A group of investors with a combined $30trn (€26.6trn) in assets has demanded the steel industry update its practices in an attempt to slow man-made climate change, which risks increasing global temperatures to dangerous levels.
In a report entitled Investor Expectations of Steel Companies, the Institutional Investors Group on Climate Change (IIGCC) set out recommendations that the steel industry, which includes a wide range of thousands of companies, should consider implementing to reduce its impact on the environment.
It is the latest move by institutional investors to use their financial might to try and affect change in an industry they consider to be dodging its environmental responsibilities – and is one of the first major attempts focused entirely on those producing steel.
Global steel production accounts for 7% of global greenhouse gas emissions, the investor group said. To keep in line with international government commitments to limit a global temperature increase to 2°C – as per the Paris Agreement – the sector would need to reduce its overall emissions by at least 31%, the IIGCC said, and cut emissions intensity by 55% by 2050.
Stephanie Pfeifer, chief executive officer of the IIGCC, said: “The steel sector still needs to reduce its greenhouse gas emissions dramatically and this will only happen with significant technological innovation.”
This innovation required investment, the group said, and was the only way the steel sector would remain ‘fit for the future’.
The IIGCC – made up of more than 250 investors – noted that there were clear examples of innovation and pilot projects under way across the sector, adding that significant energy efficiency improvements had already been made.
However, the group highlighted that no steel companies had set long-term emission intensity targets through to 2030 and beyond, something that has been demanded by institutional shareholders in other sectors, such as oil and gas and mining.
The paper set out a framework of expectations and supplementary questions on how companies needed to manage climate risks and accelerate action to decarbonise.

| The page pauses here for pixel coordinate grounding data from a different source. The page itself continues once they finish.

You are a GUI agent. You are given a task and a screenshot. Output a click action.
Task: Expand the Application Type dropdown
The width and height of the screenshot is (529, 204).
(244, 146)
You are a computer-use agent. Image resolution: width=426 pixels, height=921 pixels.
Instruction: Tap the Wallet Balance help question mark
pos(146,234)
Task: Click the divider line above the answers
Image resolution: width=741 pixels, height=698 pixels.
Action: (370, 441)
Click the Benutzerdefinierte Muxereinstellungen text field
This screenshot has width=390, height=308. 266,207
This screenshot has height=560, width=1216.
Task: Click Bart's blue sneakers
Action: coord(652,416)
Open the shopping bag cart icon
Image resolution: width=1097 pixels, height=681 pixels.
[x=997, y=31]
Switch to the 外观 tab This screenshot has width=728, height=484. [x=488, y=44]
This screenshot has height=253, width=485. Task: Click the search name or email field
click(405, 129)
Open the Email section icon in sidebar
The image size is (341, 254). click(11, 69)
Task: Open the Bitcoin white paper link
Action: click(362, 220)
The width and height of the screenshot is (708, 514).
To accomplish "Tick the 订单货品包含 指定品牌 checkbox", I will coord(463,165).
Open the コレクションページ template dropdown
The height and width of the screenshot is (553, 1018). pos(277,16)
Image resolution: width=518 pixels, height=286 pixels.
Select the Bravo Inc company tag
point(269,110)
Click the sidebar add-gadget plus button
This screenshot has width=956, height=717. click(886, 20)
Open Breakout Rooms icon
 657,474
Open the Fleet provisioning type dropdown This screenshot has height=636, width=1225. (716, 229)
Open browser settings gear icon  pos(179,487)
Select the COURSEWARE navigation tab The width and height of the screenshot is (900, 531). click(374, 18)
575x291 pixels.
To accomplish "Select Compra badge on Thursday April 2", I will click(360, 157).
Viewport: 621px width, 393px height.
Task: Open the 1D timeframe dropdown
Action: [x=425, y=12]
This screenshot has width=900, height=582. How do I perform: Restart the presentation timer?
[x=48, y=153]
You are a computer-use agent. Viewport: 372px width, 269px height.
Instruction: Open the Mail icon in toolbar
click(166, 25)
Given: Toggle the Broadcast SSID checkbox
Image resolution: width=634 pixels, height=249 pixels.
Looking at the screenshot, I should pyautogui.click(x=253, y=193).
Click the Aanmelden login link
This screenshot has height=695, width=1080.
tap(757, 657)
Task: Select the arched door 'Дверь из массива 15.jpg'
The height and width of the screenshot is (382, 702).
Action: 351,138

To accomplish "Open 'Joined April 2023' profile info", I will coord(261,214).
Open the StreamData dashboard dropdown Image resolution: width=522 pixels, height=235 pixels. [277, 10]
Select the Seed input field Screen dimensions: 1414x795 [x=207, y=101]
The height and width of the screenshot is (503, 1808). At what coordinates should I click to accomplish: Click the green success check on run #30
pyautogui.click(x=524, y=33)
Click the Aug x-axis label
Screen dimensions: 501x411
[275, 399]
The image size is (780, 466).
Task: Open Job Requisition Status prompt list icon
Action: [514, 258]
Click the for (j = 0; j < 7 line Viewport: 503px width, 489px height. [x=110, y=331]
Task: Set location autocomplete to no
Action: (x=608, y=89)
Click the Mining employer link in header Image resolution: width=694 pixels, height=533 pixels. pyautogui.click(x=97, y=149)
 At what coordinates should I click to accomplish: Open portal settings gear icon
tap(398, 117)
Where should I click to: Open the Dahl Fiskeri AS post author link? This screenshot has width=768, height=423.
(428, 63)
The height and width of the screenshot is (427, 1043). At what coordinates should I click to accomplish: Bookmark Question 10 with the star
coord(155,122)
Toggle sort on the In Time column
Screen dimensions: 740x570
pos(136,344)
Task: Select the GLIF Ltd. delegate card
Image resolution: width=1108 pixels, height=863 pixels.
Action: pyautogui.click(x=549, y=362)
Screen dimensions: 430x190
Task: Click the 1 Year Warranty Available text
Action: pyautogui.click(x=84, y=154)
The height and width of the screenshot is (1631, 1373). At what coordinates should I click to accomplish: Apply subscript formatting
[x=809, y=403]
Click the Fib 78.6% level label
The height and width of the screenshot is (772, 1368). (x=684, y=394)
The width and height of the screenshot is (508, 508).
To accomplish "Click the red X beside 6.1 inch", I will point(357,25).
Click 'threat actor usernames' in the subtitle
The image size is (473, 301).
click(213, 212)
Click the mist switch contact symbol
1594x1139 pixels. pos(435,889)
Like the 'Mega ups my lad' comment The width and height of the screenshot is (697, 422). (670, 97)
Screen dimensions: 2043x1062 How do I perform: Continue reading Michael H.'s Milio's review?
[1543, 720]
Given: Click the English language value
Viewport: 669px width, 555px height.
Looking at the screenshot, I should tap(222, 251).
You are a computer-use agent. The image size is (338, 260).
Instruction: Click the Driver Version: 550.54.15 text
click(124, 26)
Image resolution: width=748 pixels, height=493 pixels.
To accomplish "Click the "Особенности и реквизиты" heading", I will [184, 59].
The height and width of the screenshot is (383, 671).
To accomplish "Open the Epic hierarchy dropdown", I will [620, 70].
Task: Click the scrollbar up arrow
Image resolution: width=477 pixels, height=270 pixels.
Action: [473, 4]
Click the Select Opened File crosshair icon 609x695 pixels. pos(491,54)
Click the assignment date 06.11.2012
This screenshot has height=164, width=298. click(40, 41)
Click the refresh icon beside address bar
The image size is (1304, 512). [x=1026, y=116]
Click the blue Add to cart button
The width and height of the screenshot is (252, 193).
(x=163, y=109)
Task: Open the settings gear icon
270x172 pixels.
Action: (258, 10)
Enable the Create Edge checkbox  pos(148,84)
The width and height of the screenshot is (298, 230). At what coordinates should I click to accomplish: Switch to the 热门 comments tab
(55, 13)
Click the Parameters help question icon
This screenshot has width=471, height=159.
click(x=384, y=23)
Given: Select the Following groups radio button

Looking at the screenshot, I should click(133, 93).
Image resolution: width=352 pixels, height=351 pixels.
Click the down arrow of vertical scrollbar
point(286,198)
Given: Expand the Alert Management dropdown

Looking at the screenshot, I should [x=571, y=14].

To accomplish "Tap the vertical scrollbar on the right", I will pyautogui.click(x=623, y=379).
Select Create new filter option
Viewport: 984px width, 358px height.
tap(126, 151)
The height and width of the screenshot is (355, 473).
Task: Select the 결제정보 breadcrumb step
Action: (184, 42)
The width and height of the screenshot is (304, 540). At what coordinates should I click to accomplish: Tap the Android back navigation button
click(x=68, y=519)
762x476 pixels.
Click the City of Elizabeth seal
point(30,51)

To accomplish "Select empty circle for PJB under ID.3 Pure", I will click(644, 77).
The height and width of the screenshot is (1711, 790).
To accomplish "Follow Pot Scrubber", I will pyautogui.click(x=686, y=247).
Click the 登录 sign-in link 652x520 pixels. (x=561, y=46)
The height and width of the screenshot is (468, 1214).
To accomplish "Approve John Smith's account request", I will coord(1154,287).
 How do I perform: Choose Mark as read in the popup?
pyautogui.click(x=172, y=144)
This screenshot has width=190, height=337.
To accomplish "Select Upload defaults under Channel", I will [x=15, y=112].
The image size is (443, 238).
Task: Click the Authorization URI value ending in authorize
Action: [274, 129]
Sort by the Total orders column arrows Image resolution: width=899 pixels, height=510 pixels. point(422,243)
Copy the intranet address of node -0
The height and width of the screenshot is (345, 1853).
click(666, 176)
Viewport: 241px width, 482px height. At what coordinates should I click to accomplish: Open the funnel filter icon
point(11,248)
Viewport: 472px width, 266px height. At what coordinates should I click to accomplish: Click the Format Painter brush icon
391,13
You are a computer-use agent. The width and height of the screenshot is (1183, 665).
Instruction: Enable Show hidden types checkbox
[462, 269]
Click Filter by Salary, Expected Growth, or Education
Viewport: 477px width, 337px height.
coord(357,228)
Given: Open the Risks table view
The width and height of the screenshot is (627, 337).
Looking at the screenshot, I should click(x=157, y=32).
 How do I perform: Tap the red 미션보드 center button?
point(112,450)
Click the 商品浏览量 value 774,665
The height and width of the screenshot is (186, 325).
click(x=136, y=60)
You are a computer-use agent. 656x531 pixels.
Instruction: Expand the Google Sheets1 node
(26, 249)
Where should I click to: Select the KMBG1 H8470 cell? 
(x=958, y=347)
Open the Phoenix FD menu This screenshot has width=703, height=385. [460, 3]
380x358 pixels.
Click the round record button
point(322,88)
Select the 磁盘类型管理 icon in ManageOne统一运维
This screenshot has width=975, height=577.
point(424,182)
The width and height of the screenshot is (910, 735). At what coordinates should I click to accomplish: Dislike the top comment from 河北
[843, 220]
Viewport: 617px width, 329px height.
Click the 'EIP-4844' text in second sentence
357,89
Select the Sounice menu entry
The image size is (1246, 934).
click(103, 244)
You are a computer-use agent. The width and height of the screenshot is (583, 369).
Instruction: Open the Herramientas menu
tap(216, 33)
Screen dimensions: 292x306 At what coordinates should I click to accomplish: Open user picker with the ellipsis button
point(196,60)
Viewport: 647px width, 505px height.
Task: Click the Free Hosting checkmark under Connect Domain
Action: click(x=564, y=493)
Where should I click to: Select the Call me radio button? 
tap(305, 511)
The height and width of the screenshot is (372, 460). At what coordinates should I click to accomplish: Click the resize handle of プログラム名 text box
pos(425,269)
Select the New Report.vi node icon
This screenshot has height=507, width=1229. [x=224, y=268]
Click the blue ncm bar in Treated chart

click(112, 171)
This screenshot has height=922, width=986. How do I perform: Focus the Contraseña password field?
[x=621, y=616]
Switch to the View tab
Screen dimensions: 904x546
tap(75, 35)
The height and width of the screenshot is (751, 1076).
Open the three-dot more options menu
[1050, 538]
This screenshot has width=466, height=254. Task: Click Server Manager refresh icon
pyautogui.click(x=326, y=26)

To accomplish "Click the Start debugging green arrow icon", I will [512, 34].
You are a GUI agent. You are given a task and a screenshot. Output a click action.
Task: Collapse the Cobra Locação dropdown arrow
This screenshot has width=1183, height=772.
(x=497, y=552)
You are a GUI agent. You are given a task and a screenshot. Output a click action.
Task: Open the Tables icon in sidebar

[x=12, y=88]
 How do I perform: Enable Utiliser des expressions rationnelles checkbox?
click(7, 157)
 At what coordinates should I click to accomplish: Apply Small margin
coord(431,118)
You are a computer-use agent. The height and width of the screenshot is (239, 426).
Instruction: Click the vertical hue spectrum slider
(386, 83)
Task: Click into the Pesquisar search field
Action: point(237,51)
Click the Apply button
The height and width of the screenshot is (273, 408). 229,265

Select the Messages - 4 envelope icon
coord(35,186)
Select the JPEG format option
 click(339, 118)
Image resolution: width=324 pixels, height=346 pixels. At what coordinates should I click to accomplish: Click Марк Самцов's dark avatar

These included transition planning, governance and improved disclosure.
Roelie van Wijk, global head of responsible business and public affairs at Aegon, said many of the changes that needed to be made should be addressed at an industry, rather than company, level.
“For these types of issues, investors can act as ‘stewards of the commons’ – working together, not only with other investors, but with stakeholders industry-wide, an approach that was followed in developing this paper,” she said.
The report was published on behalf of the four investor networks that make up the Global Investor Coalition on Climate Change and include pension funds and church investment groups from the Nordics, France and the UK.